And to be out there today playing with Phil Mickelson and Davis Love and David Duval, all world-class players, and to be a part of that, wearing a team uniform, carrying a red, white and blue golf bag, it was a pretty awesome feeling.
Q. And how did you do in the Ping-Pong match last night?
DAVID TOMS: I didn't even get involved. I don't know that -- we have some pretty competitive guys on our team, as you well know. And I don't think they ever gave up the table to let anybody else play. They were having some knockdown dragouts. I told Amy Mickelson, hope that she didn't hit her belly on the corner of the table, she was so into it. It was fun watching it. I just kind of sat back and took everything in. That's kind of my personality, anyway. I kind of watch and learn and just see and experience it. If I was right there in a Ping-Pong match I'd miss out something that was going on at the Play Station over in the corner. But if you're back on the couch listening to music and drinking a cold beer and just seeing everything, you can take it all in.
Q. First time here at the Belfry, did you know about the 10th hole and are you a little disappointed it's not what you were led --?
DAVID TOMS: A little disappointed, because I watched so many shots over the years on that hole. And the way it was set up today, where the tee box was, and the way the wind was, it would be the stupidest shot in the world for me to try to hit it on the green. There was no way. So -- with the conditions we had today, I think -- I don't know there would be a circumstance where I would actually try to hit it on the green.
Q. You made birdie there today, didn't you?

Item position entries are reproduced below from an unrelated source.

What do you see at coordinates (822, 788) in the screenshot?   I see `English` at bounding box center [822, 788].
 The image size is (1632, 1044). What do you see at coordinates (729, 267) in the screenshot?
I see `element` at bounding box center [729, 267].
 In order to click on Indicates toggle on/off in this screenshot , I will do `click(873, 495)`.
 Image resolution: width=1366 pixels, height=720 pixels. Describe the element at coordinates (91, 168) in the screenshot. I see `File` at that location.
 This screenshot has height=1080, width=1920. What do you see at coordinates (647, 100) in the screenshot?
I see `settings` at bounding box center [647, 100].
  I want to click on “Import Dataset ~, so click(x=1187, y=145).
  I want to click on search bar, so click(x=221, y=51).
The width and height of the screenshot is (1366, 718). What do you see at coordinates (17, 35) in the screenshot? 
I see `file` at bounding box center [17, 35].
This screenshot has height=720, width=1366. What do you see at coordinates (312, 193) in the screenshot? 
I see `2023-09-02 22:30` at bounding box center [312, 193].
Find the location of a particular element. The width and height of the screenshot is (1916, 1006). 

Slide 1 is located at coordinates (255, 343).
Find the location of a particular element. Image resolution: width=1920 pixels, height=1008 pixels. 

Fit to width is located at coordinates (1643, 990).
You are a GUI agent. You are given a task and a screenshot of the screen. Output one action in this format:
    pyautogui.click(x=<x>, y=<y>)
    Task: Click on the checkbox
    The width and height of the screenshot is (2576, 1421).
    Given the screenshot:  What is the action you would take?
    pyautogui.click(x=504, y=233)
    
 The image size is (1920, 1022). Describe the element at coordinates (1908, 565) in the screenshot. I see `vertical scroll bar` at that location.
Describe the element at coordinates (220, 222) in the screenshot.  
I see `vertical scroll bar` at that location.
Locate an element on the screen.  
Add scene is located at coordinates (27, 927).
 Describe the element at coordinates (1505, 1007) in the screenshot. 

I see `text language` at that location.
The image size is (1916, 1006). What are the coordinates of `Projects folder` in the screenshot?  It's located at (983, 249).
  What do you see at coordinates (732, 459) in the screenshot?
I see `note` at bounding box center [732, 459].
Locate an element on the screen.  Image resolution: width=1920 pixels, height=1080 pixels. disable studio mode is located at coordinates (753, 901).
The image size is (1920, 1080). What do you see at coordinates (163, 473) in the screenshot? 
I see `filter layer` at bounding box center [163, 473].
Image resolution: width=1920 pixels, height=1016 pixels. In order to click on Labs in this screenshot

DAVID TOMS: No, I did not. I hit it up 20 feet and missed the put. We had four guys, all laid up, and three of the four guys made birdie. And I just barely missed. I think that would be the smart play, hit the ball out in the fairway, hit your wedge up there and try to hit it close and try to make it.
Q. Do you think it takes a really good match play hole and makes it a mundane hole now?
DAVID TOMS: Yes, it's just a typical, short par-4, where you hit an iron off the tee and then a wedge to the green. The way it was set up today I don't think it would be smart at all -- I don't know what circumstance it would be, maybe you were way up and you had your partner in the fairway and best ball or you were way down and you had to make something happen, but you still would have to get lucky to have a decent chance to make an eagle. I just don't think there would be many eagles made, if everybody went for the green. I don't know how many out of 24 -- well, in singles matches in all 24 guys went for the green, I don't know that would be one of them. And if there was one made, it would be a lucky bounce off the tree on the right. With the wind direction we had today I don't know how you would hit a shot that didn't hit the tree that would go on the green. I just wouldn't see that happening.
Q. Mickelson laid up?
DAVID TOMS: Yeah, he did. Yeah, he laid up. That was a smart play.